Following this, he was founder and chief technology officer of the Cilk Arts, Inc. startup, developing Cilk-based technology for multicore computing applications. The company was acquired by Intel in 2009, upon which Leiserson initiated the open source OpenCilk project.

Leiserson received multiple research awards in 2013 and 2014 for the Cilk work (see below).

===Akamai===
He was formerly director of research and director of system architecture for Akamai Technologies in Boston, a company that developed content distribution networks in the late 1990s. The company grew out of the research made at M.I.T., and where his Ph.D. student Robert Blumofe was Executive Vice President.

===Textbooks===
Leiserson coauthored the standard algorithms textbook Introduction to Algorithms together with Thomas H. Cormen, Ronald L. Rivest, and Clifford Stein.
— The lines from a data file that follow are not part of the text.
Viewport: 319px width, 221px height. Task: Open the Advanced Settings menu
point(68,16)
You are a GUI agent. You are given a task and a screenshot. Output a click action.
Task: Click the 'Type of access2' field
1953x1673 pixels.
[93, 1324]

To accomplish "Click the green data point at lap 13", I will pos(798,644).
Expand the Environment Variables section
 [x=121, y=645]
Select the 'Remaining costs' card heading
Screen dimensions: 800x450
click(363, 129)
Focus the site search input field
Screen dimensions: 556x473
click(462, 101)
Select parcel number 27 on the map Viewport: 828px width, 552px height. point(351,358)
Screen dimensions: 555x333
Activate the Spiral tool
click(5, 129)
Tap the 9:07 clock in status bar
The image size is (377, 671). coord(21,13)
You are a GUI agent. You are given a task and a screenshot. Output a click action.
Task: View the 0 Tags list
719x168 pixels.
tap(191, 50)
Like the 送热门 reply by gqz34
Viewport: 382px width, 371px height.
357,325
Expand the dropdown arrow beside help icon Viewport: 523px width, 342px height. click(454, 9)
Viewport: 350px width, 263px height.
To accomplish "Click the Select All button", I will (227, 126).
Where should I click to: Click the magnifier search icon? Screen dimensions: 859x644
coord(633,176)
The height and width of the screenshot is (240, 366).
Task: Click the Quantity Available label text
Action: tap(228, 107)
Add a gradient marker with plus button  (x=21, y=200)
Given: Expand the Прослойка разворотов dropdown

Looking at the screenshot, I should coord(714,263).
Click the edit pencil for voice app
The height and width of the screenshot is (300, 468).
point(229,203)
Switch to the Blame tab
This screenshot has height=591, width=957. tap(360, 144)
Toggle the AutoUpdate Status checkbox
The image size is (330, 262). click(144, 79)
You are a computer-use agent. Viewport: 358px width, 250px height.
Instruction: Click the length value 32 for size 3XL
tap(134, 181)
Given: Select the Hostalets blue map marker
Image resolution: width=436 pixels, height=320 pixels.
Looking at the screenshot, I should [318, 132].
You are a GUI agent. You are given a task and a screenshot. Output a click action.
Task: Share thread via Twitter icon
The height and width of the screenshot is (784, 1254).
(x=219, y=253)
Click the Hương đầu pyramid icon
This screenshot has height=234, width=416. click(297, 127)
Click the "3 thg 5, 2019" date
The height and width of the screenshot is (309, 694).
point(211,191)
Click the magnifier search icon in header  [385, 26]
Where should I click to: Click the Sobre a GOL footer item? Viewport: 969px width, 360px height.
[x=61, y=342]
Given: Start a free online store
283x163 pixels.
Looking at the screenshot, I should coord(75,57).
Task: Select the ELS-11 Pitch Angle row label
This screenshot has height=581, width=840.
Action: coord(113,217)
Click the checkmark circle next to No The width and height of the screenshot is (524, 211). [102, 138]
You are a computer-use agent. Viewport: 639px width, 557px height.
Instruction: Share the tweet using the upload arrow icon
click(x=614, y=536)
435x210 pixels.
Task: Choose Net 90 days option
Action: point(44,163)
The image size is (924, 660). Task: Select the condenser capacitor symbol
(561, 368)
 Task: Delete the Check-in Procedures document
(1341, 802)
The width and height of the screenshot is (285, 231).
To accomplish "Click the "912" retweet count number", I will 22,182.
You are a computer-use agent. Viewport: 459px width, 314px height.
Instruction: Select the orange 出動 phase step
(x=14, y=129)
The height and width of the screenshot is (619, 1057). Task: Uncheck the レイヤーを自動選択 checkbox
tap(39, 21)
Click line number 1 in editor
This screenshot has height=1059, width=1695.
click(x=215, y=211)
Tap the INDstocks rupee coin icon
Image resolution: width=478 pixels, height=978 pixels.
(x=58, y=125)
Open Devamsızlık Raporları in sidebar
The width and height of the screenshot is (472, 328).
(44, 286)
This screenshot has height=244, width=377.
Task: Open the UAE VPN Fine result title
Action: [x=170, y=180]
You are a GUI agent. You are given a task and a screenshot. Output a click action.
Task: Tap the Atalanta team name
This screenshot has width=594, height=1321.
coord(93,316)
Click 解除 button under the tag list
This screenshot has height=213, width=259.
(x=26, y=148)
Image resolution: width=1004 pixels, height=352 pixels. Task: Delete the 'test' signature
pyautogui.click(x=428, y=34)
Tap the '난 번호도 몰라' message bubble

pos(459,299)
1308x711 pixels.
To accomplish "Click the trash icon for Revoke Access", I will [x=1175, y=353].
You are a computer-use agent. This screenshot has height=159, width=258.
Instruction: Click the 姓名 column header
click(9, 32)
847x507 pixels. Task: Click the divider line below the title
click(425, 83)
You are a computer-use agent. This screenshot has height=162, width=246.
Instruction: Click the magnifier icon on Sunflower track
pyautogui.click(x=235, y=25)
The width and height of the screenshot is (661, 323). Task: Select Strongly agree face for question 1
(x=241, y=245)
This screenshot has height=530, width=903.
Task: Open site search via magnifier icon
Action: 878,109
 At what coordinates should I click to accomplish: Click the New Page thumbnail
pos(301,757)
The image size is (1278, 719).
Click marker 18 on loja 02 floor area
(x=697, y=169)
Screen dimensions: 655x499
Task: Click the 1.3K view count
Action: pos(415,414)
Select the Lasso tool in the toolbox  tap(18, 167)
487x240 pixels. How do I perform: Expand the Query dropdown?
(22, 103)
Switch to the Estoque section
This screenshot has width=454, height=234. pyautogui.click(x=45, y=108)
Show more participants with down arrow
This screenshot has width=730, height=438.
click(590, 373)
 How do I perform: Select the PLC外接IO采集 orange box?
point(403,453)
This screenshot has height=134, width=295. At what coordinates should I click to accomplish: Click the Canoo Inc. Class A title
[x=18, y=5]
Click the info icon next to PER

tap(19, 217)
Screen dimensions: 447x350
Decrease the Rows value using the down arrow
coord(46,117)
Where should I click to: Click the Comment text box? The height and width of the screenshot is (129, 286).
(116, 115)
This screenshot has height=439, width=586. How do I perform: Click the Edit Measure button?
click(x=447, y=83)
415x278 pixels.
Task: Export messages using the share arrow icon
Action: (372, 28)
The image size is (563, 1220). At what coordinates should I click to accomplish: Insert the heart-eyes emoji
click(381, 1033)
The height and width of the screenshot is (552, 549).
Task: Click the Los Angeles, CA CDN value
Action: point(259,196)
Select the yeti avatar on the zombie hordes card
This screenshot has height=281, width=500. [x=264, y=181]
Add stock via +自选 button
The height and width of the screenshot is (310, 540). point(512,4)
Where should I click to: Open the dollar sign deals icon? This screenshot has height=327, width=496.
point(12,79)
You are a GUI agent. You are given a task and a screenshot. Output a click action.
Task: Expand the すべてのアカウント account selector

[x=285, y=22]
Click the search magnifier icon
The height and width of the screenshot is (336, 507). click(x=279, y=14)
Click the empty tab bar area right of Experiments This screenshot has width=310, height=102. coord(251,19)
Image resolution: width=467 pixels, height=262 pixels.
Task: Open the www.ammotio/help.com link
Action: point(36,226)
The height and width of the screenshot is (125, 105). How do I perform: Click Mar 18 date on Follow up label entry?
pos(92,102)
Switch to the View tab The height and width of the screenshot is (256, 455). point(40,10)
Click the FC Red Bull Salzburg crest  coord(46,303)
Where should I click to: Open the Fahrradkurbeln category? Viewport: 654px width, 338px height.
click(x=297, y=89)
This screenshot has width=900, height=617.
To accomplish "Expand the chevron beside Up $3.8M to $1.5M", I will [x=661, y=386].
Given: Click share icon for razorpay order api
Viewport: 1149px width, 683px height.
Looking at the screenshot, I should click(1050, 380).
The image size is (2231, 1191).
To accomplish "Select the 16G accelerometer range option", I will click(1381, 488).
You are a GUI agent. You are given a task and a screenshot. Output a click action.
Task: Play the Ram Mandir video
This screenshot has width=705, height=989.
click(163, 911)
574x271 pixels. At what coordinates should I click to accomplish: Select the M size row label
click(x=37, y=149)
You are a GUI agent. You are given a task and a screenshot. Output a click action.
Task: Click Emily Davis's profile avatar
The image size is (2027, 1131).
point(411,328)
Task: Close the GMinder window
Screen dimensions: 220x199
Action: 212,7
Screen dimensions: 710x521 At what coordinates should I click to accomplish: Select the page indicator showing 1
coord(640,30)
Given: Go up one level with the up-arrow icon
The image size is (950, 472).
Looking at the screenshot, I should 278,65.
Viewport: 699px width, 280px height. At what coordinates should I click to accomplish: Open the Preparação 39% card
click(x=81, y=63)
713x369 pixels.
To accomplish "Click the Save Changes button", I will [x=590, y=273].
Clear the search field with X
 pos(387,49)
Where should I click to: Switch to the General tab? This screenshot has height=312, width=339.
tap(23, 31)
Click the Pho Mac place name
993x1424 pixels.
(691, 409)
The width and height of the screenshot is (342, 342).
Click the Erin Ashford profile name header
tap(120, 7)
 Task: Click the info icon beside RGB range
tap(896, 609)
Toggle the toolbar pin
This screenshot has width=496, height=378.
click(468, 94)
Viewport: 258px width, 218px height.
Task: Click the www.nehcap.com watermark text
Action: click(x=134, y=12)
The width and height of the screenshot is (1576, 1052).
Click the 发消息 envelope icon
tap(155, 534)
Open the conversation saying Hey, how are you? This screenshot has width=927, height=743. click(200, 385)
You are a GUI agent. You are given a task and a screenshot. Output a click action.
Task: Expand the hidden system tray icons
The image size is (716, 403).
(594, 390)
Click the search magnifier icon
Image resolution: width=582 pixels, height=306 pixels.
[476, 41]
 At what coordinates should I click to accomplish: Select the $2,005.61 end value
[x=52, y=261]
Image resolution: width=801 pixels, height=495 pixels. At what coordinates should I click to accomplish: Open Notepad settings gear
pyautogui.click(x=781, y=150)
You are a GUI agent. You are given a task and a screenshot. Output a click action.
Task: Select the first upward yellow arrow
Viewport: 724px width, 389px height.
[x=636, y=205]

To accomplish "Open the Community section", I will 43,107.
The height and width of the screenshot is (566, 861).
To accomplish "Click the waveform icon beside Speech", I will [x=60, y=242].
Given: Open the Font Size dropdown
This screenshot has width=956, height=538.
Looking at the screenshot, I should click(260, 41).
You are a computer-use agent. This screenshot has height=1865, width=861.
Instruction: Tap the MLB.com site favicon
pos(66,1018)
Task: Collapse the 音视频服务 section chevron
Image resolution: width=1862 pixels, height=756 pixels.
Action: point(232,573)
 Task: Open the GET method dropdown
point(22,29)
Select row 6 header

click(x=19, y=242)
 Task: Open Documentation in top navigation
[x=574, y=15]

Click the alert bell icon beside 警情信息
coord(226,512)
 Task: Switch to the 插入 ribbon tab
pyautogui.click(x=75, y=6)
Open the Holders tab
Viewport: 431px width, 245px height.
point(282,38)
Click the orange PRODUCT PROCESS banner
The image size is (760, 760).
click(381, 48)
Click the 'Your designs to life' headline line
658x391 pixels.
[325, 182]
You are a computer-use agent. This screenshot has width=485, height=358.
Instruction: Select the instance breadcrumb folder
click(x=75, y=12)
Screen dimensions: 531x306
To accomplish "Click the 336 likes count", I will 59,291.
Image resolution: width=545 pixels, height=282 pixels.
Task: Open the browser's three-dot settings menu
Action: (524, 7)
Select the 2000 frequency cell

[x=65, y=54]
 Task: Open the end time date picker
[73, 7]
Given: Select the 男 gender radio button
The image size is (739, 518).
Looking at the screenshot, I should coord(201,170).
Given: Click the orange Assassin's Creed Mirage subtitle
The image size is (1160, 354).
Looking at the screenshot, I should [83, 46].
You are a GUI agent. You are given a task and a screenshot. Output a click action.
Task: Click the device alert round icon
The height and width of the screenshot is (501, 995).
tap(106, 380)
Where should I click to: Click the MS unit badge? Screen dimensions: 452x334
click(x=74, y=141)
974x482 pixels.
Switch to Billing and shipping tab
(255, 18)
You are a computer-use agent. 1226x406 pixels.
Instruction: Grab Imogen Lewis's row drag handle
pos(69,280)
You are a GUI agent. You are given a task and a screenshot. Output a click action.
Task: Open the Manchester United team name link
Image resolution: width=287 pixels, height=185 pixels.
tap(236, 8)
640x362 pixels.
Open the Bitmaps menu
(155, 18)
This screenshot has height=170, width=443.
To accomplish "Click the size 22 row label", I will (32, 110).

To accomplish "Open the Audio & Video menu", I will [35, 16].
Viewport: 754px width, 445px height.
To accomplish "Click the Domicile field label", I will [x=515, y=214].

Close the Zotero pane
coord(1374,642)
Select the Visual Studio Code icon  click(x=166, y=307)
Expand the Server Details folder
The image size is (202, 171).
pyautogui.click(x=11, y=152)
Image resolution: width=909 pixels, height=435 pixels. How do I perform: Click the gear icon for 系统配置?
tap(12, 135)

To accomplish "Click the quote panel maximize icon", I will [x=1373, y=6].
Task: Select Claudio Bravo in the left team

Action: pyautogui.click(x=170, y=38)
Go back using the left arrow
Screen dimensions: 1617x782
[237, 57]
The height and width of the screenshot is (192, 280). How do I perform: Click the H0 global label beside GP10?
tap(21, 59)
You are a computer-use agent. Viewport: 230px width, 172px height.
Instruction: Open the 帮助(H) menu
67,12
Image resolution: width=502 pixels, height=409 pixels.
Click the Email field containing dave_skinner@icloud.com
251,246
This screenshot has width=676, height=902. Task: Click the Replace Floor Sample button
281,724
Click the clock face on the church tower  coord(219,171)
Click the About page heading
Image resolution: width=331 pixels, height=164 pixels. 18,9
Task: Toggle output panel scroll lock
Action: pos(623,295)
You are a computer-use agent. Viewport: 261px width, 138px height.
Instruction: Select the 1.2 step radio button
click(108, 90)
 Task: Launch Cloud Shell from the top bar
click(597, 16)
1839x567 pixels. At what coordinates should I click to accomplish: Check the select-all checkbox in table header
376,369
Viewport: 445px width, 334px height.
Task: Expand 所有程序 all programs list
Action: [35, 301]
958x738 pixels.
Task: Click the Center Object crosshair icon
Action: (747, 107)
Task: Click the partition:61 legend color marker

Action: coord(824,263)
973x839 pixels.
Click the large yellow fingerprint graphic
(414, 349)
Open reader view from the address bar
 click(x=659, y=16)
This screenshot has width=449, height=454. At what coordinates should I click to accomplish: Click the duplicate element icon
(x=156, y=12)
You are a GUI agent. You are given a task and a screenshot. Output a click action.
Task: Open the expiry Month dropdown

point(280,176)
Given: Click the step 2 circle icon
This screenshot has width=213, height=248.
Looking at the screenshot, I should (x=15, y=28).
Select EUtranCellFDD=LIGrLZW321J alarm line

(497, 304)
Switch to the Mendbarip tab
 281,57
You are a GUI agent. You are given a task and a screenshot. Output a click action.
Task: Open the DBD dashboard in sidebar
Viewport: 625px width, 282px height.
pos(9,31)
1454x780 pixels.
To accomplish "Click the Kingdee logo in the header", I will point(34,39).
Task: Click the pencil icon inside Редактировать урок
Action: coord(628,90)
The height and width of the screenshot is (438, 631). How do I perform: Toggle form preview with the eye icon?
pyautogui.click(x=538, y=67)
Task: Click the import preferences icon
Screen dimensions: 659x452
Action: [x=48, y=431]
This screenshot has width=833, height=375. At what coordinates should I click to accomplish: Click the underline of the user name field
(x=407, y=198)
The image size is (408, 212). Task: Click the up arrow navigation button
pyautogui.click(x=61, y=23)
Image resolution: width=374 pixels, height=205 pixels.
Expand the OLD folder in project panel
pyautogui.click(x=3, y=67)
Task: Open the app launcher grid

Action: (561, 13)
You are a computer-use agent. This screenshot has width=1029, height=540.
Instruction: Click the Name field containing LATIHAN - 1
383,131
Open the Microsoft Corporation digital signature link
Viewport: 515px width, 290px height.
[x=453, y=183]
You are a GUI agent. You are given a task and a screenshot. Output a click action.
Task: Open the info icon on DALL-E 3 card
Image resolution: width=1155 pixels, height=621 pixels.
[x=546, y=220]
Leiserson mentions this was elected the "Best 1990 Professional and Scholarly Book in Computer Science and Data Processing" by the Association of American Publishers.

==Awards and honors==
- 1981 Fannie and John Hertz Foundation’s Doctoral Thesis Award.
- 1982 ACM Doctoral Dissertation Award for his Ph.D. thesis, Area-Efficient VLSI Computation
- 1985 National Science Foundation awarded him Presidential Young Investigator Award.
- 2007 elected Margaret MacVicar Faculty Fellow at MIT, the highest recognition at MIT for undergraduate teaching.
- 2013 Paris Kanellakis Award from ACM, with his PhD student Robert D. Blumofe, for "contributions to robust parallel and distributed computing", in particular the work-stealing scheduling and the Cilk research.
- 2014 Taylor L. Booth Education Award from the IEEE Computer Society "for worldwide computer science education impact through writing a best-selling algorithms textbook, and developing courses on algorithms and parallel programming."
- 2014 Ken Kennedy Award from ACM-IEEE Computer Society for his "enduring influence on parallel computing systems and their adoption into mainstream use through scholarly research and development." He was also cited for "distinguished mentoring of computer science leaders and students."
- Elected as Fellow of the Association for Computing Machinery (ACM), the American Association for the Advancement of Science (AAAS), the Institute of Electrical and Electronics Engineers (IEEE), and the Society for Industrial and Applied Mathematics (SIAM).

==Personal life==
His father was Mark Leiserson, a professor of economics at Yale University.